A WIDOW has criticised the firm where her late husband was employed after an inquest concluded 'on balance' he developed a fatal condition through work.

Jeff Miles, 57, suffered years of ill health that forced him to give up his job with GE Thermometrics (now Amphenol Thermometrics), in Priorswood, Taunton, where lack of protective gear left him exposed to white spirit and benzine, the hearing was told.

Mr Miles, of Larch Close, had bowel problems, tender fingers and thumbs, facial redness, skin irritation and breathlessness for several years leading up to his death in September last year.

As well as not wearing gloves and other protective clothing, he worked in an unventilated room with no windows, where the temperature was too high, leaving him "significantly disabled and psychologically traumatised".

Mr Miles worked for GE Thermometrics from the age of 29 to 43, where his role involved fashioning wire for inserting in cards by dipping them in a liquid containing white spirit and benzine for 12 hours a day, four days a week, last Thursday's inquest heard.

He was diagnosed with progressive systemic sclerosis, which, on the balance of probability, was triggered by his work, according to respiratory expert Dr Robert Stone, who is based at Taunton's Musgrove Park Hospital.

He claimed part of Mr Miles's hand was coated in white spirit, while he also inhaled significant amounts of its vapour.

He was unable to walk a mile without stopping by the time his condition forced him to stop work in September 2000.

A report from the Control of Hazardous Substances Hazardous to Health said: "After 13 years' repeated exposure to white spirit, it is possible it might lead to an auto-immune disease such as systemic sclerosis in a few cases."

Somerset's senior coroner Tony Williams said the cause of Mr Miles's death at Musgrove Park Hospital was respiratory failure with scleroderma with pulmonary fibrosis.

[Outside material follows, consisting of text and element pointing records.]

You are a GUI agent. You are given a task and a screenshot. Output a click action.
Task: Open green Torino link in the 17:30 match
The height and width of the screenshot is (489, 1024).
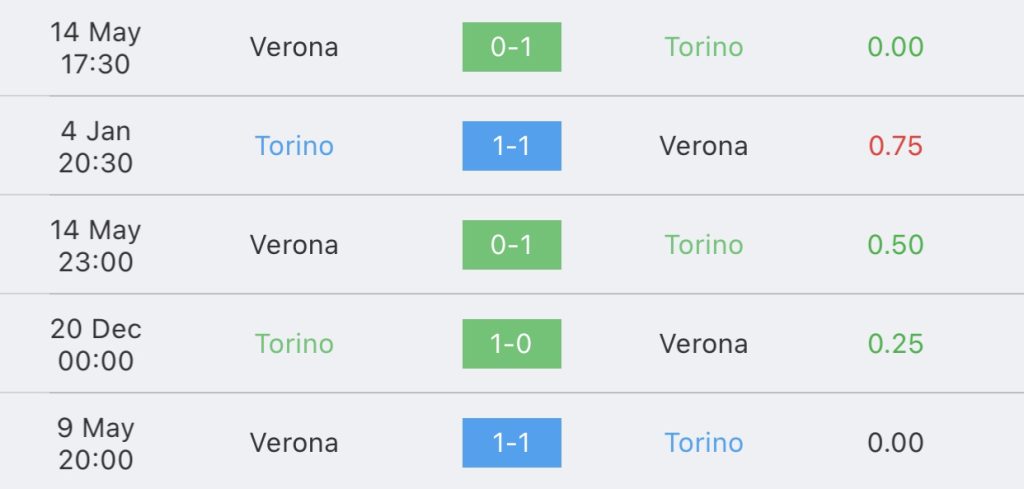coord(703,47)
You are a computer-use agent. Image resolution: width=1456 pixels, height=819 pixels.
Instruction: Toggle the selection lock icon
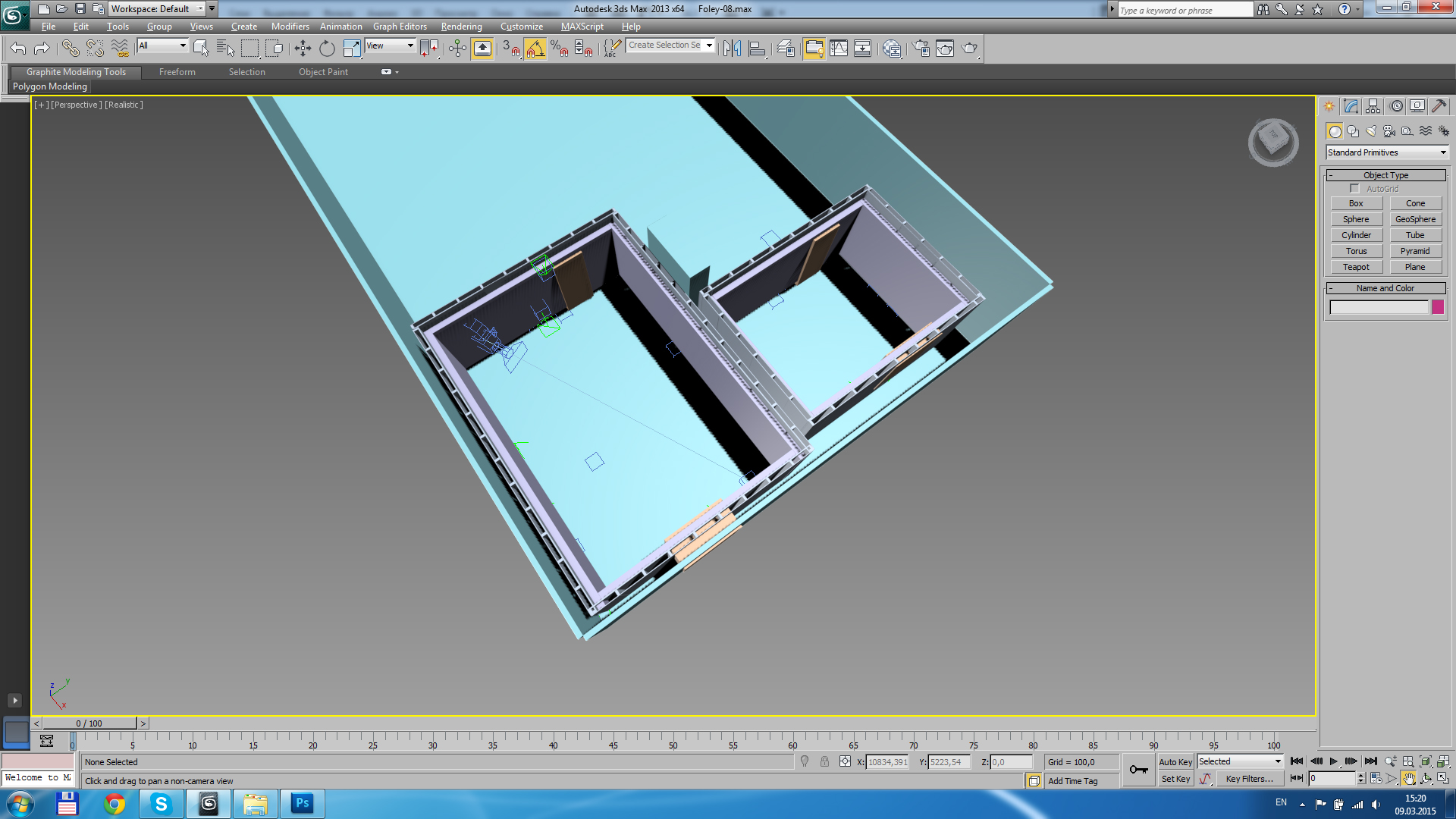point(824,762)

He said: "I'm satisfied on balance that the industrial disease came about as a direct result of the workplace exposure to white spirit - physical exposure and inhalation - for a period of 13 years.

"His work resulted in him developing a fatal systemic sclerosis."

Mr Williams is to write to GE Thermometrics to see what action the company has taken or intends to take in connection with the exposure of employees to white spirit.

He is also contacting the Health and Safety Executive (HSE) to find out the current position as regards white spirit and its possible links to systemic sclerosis.

After the inquest, Mr Miles's widow Brenda said: "It should never ever have happened - if they had put the correct procedures in place as the coroner stated, I wouldn't be here (at the inquest) and neither would my family."